Lazy Loading
Deferring the loading of images, ads, and other resources until they are about to enter the viewport.
What is Lazy Loading?
Lazy loading is a performance optimization technique where resources (images, videos, ads, iframes) are not loaded when the page initially renders but instead are deferred until they are about to become visible in the user's viewport as they scroll. This dramatically reduces the initial page load time and bandwidth consumption because only the content the user actually sees gets loaded.
Modern browsers support native lazy loading for images and iframes through the loading="lazy" HTML attribute. For more complex implementations (including lazy-loading ads), developers typically use the Intersection Observer API to detect when elements approach the viewport and trigger loading dynamically.
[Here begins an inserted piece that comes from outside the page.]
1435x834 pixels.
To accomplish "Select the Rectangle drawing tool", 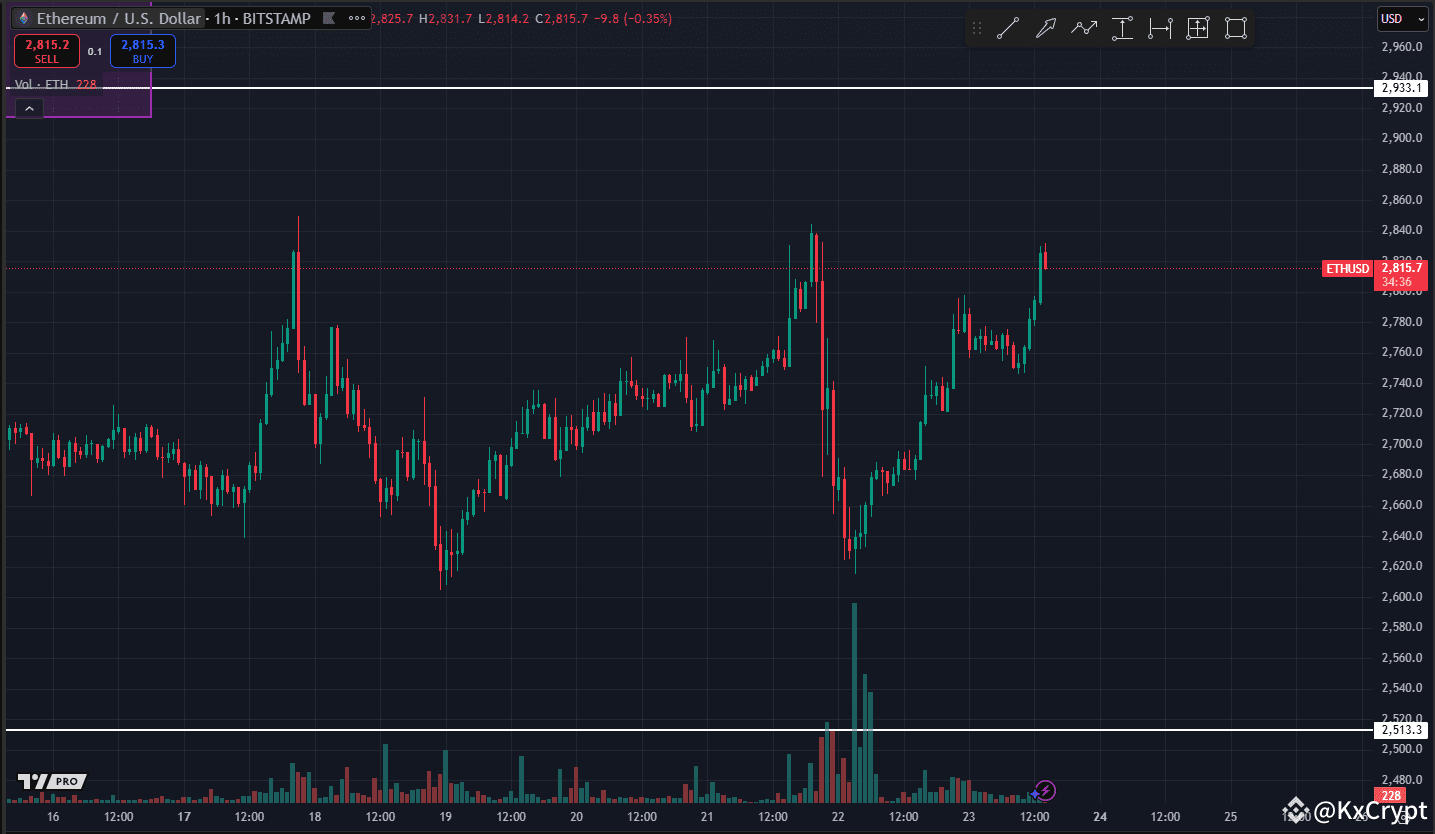I will [x=1235, y=28].
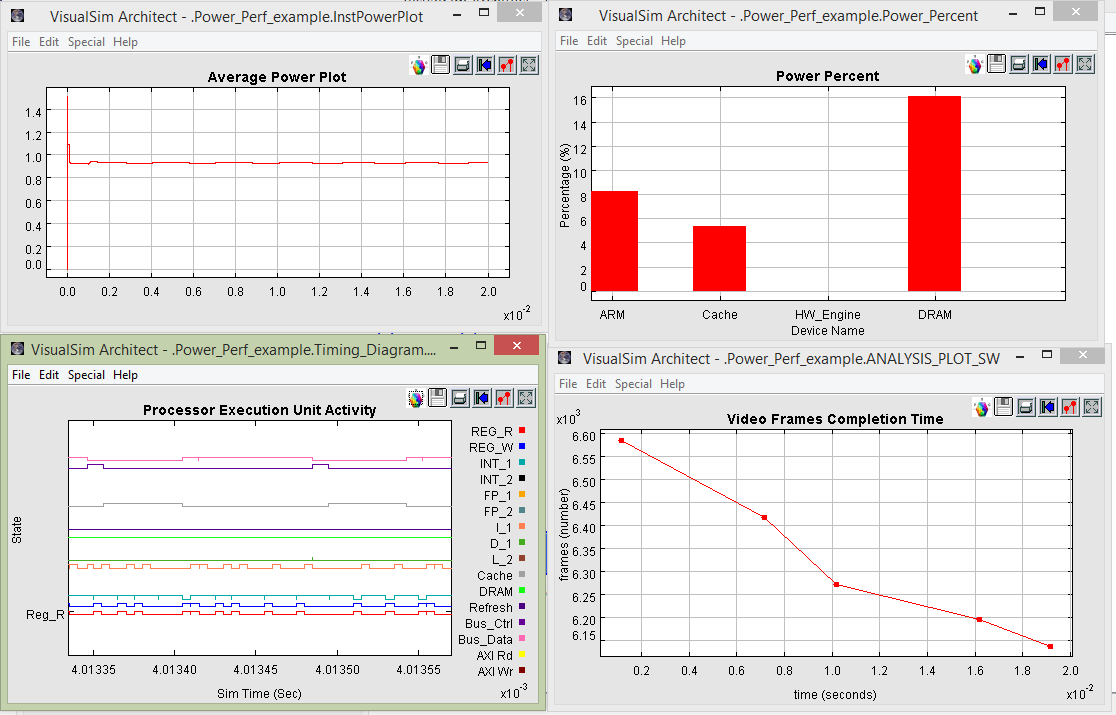Click the color wheel icon in Timing Diagram window

click(416, 398)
Why It Matters for Publishers
Lazy loading is one of the most impactful optimizations for ad-heavy publisher sites. Without lazy loading, a page with 5-8 ad units loads all ads simultaneously on page load, even ads far below the fold that the user may never scroll to. This wastes bandwidth, slows the page, hurts Core Web Vitals, and generates low-viewability impressions that don't benefit anyone.
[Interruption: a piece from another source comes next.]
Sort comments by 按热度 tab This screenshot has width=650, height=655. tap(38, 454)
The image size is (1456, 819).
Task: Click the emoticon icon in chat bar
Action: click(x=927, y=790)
By lazy-loading ads below the fold, publishers improve initial page load speed (helping LCP), reduce resource competition between ads and content, and ensure that loaded ads are more likely to be viewed — improving viewability scores and potentially earning higher CPMs.
Tips for Optimization
- Don't lazy-load ATF content: Above-the-fold images, ads, and content should load immediately. Lazy-loading the LCP element actually hurts your LCP score. Only lazy-load below-the-fold resources.
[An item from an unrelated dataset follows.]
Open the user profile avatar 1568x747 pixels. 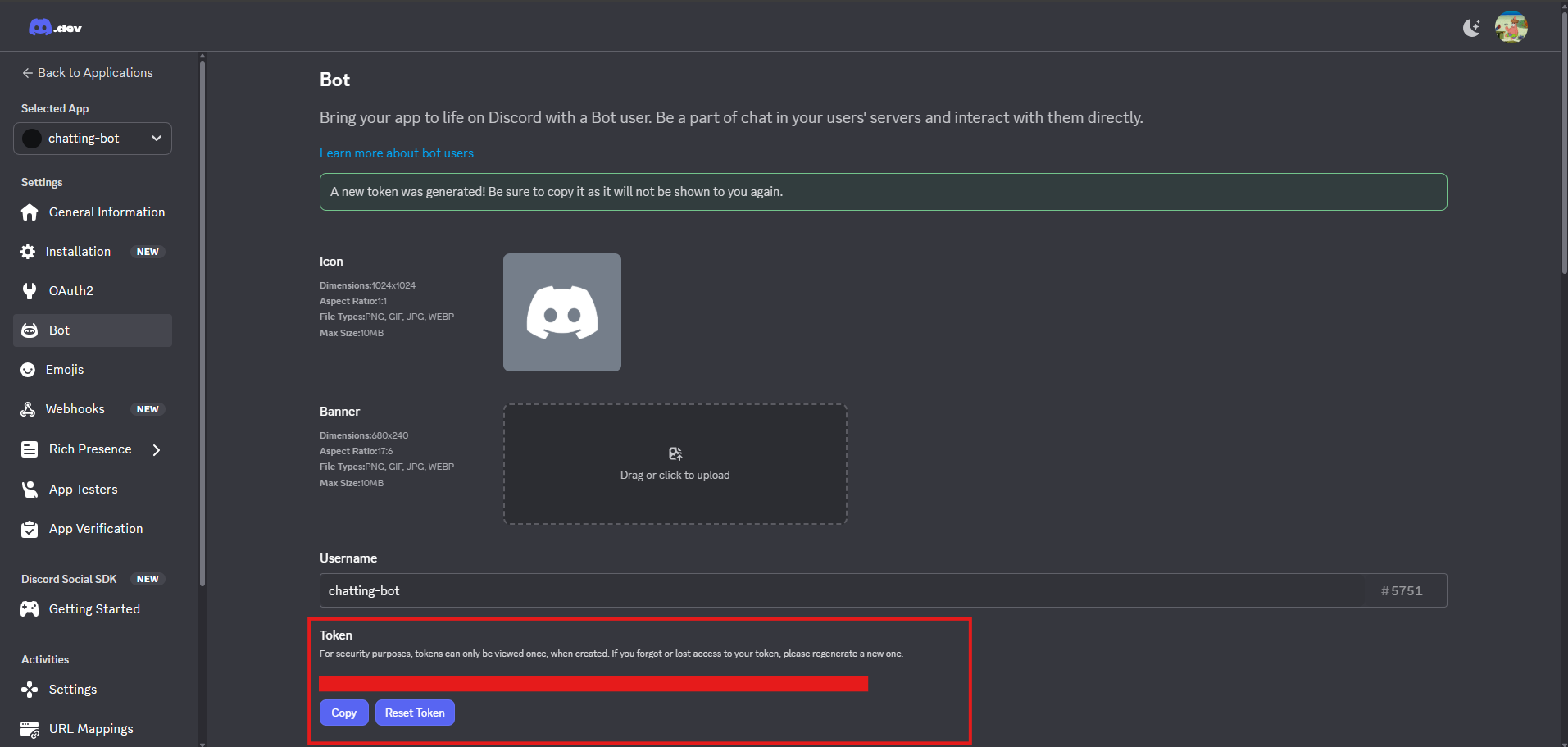pyautogui.click(x=1511, y=28)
- Set appropriate loading margins: Trigger lazy loading when elements are 200-500px from the viewport, not when they enter it. This gives resources time to load before the user scrolls to them, preventing visible loading delays.
- Use native lazy loading for images: The loading="lazy" attribute is supported by all modern browsers, requires no JavaScript, and handles the viewport detection automatically.
- Reserve space for lazy-loaded elements: Even though the resource hasn't loaded yet, the container should have explicit dimensions to prevent CLS when the resource loads and expands.
- Measure the impact: Track LCP, page load time, and viewability before and after implementing lazy loading to quantify the improvement and catch any unintended regressions.